• _TEXT FOR ANALYSIS_:
━━━━━━━━
Investing in gold, a worthwhile option?

As gold price rose past USD 1,000, there seems to be a renewed interest in investing in gold. I am pretty curious to find out whether this is a worthwhile adventure.

USD quoted commodities

As with many commodities such as crude oil, gold is quoted in USD. When USD depreciates against major world currencies, gold prices tend to rise in assumption that value of gold remains unchanged (neglecting inflation to keep the discussion simple). If this assumption is true, then investing in gold for anybody leaving outside United States becomes more of a forex investment than a commodity investment.

Is gold expensive now?

The following charts shows the gold prices in USD and USD/SGD exchange rate over the same period.
  1. gold prices:
  2. currency:
Indeed, for Singaporeans, the gold price looks like a mirror image of USD/SGD exchange rate chart. Thus, is gold expensive or cheap now?

In January 2005, gold cost about USD $430 an ounce and 1.63 SGD fetch 1 USD then, thus it was about SGD $700 an ounce. Today, 18 September, gold cost about USD 1,014 an ounce and now 1.4149 SGD fetch 1 USD, thus gold cost $1,434.70 now (about twice as expensive). That is a growth of slightly over 100% versus inflation of about 10% in the corresponding period. Thus I do think gold IS expensive now.

A different conclusion might be derived using data stretching beyond 2005 but I could not find these historical figures. Nontheless, looking at historical gold prices:

gold was never more expensive.

Investment opportunity?

As with ANY rationale investment, I aim to buy low and sell high and profit from the difference. While buying high and selling higher can be potentially profitable, the risk could be disportionately higher and not a route I am keen to take.
━━━━━━━━
• _WHAT YOU NEED TO DO_:
A) Echo the passage of the text on investing in gold, starting at "In January 2005, gold" and ending at "Investment opportunity?".
B) According to the text on investing in gold, about how much did an ounce of gold cost in USD in January 2005?

• _EXTRACTED ENTRIES_:
━━━━━━━━
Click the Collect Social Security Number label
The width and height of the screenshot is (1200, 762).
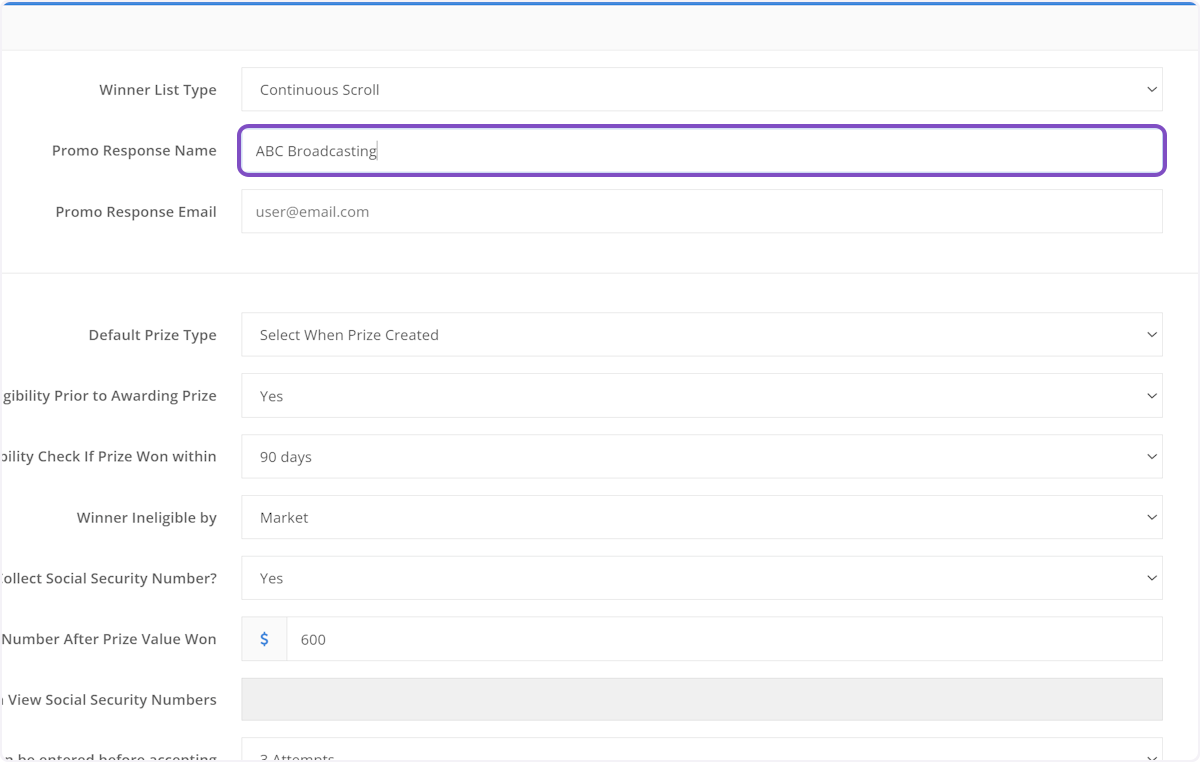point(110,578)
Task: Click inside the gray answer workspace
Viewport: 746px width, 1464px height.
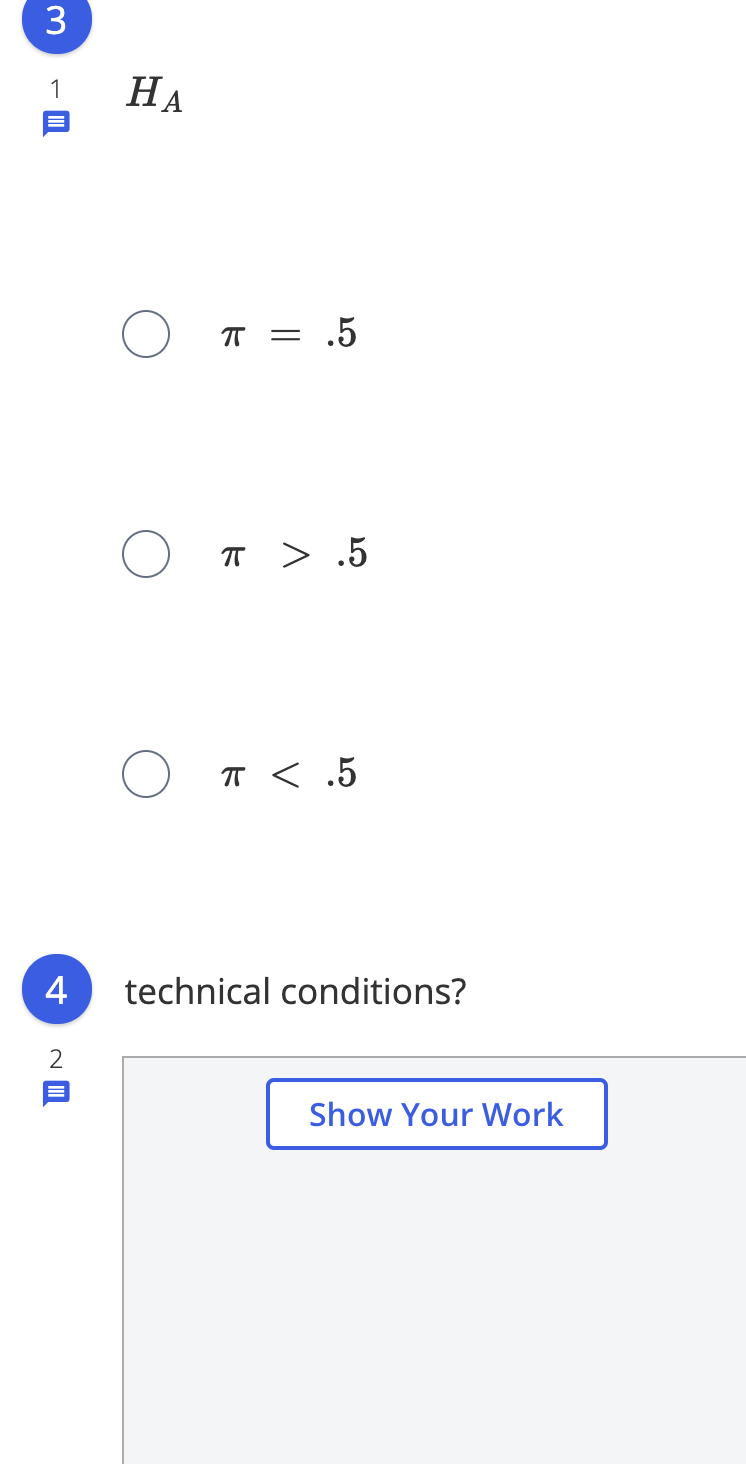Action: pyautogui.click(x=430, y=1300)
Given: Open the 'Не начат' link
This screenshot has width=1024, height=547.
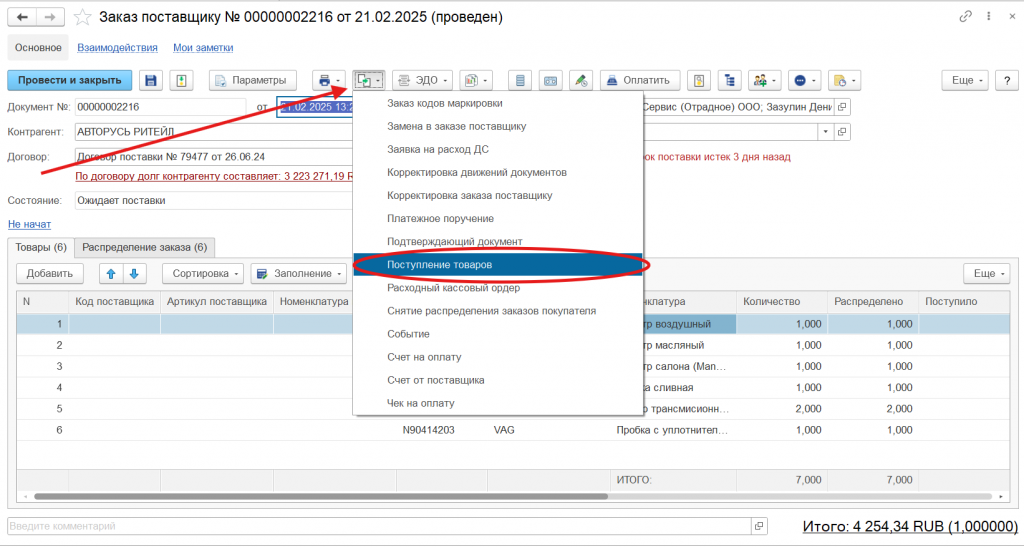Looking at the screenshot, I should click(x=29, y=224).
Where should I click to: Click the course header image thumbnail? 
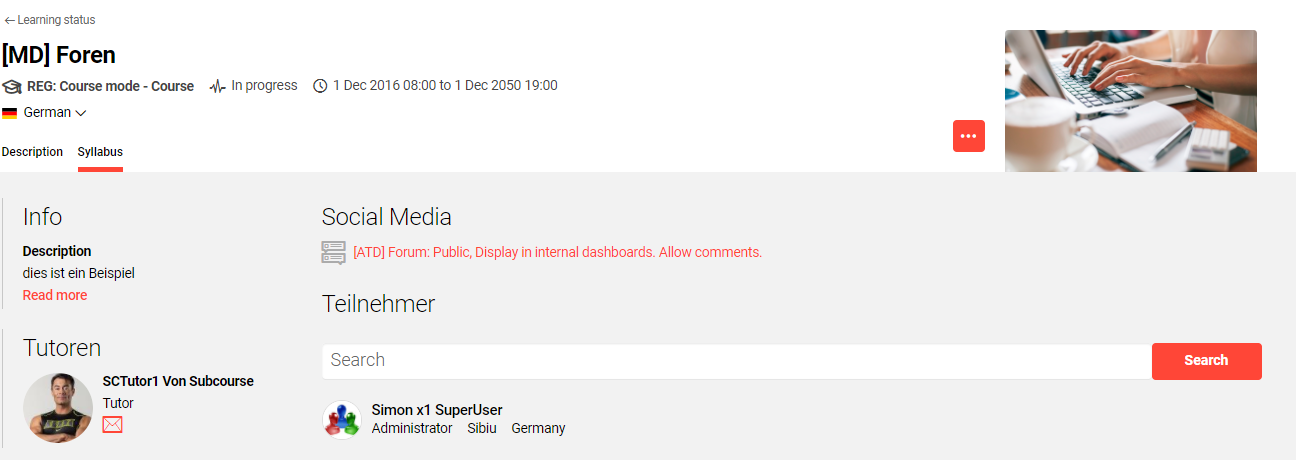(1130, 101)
━━━━━━━━
• _ANSWERS FOR THE EXERCISE_:
A)
In January 2005, gold cost about USD $430 an ounce and 1.63 SGD fetch 1 USD then, thus it was about SGD $700 an ounce. Today, 18 September, gold cost about USD 1,014 an ounce and now 1.4149 SGD fetch 1 USD, thus gold cost $1,434.70 now (about twice as expensive). That is a growth of slightly over 100% versus inflation of about 10% in the corresponding period. Thus I do think gold IS expensive now.

A different conclusion might be derived using data stretching beyond 2005 but I could not find these historical figures. Nontheless, looking at historical gold prices:

gold was never more expensive.

Investment opportunity?

B) About USD $430 an ounce.